● Data under study:

========================================

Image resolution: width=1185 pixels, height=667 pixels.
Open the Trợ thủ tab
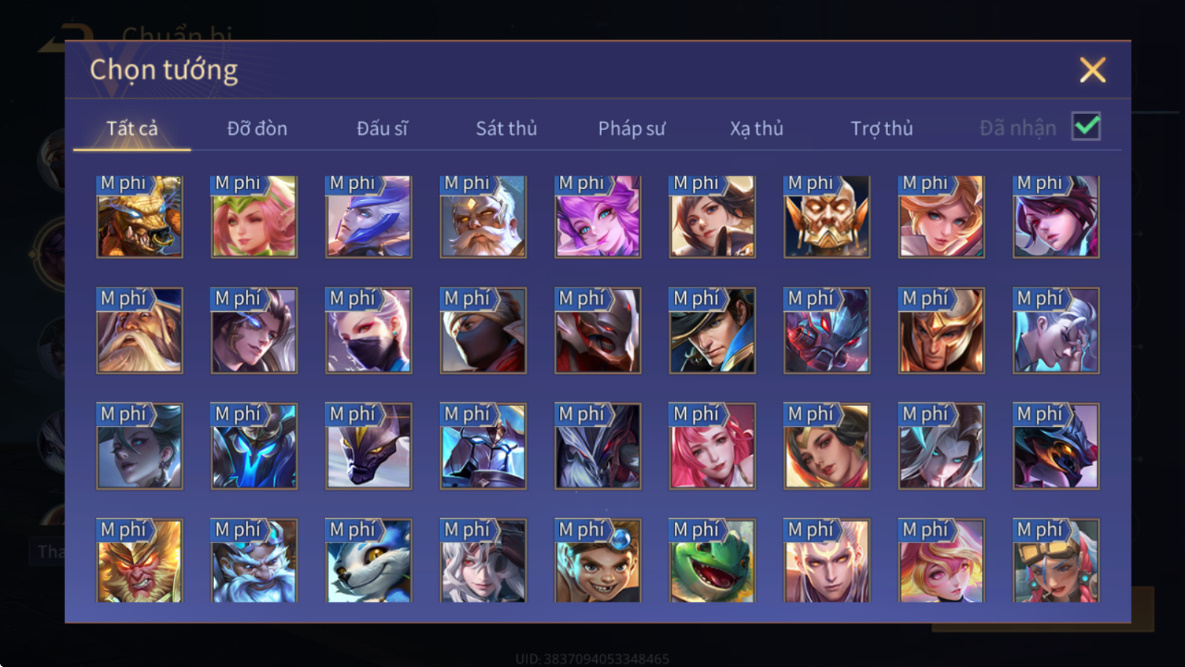click(882, 128)
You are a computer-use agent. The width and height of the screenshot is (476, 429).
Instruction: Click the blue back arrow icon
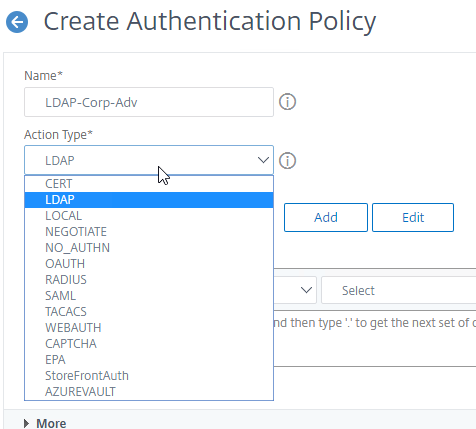tap(17, 22)
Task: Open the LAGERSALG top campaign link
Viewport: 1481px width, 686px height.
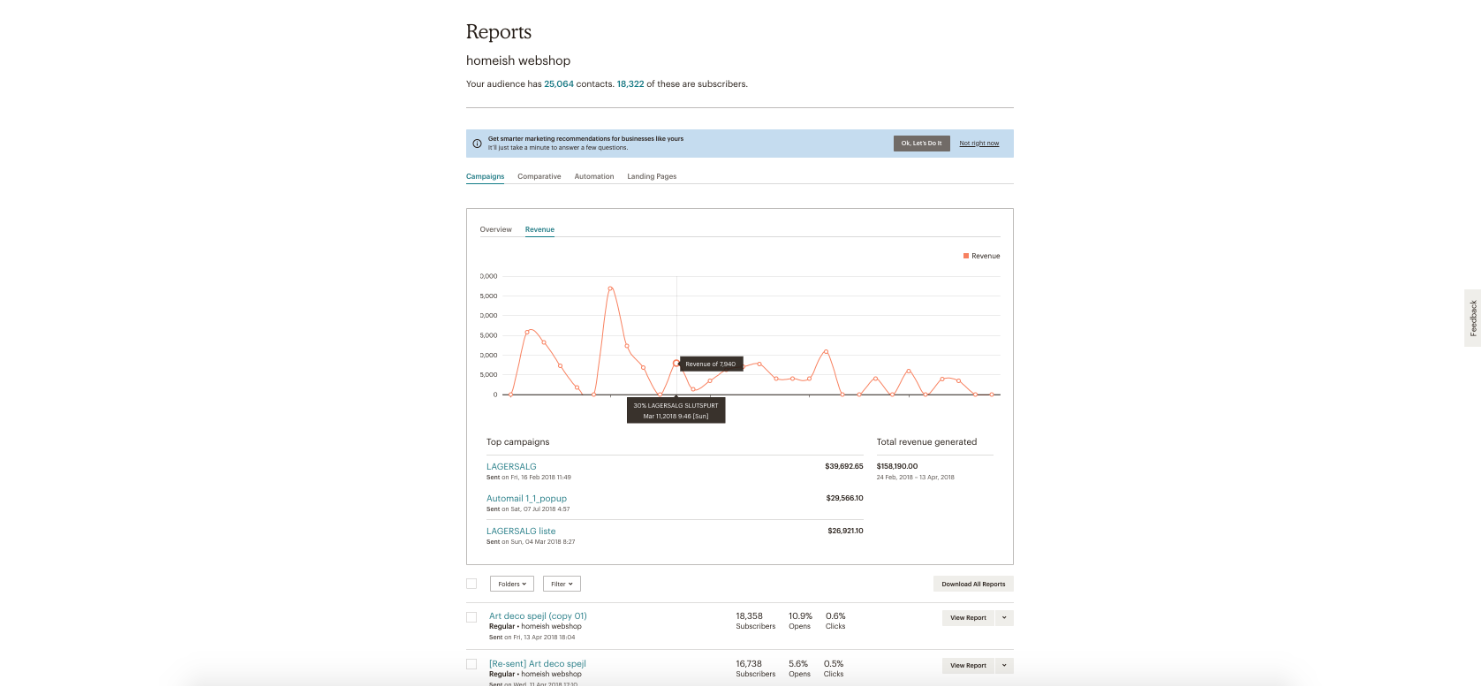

========================================

● Task objective: Output every entry exactly. Pictures stay out.

● Response area:
Image resolution: width=1185 pixels, height=667 pixels.
Open the Trợ thủ tab
click(882, 128)
You are a computer-use agent. The width and height of the screenshot is (476, 429).
Instruction: Click the blue back arrow icon
tap(17, 22)
Task: Open the LAGERSALG top campaign link
Viewport: 1481px width, 686px height.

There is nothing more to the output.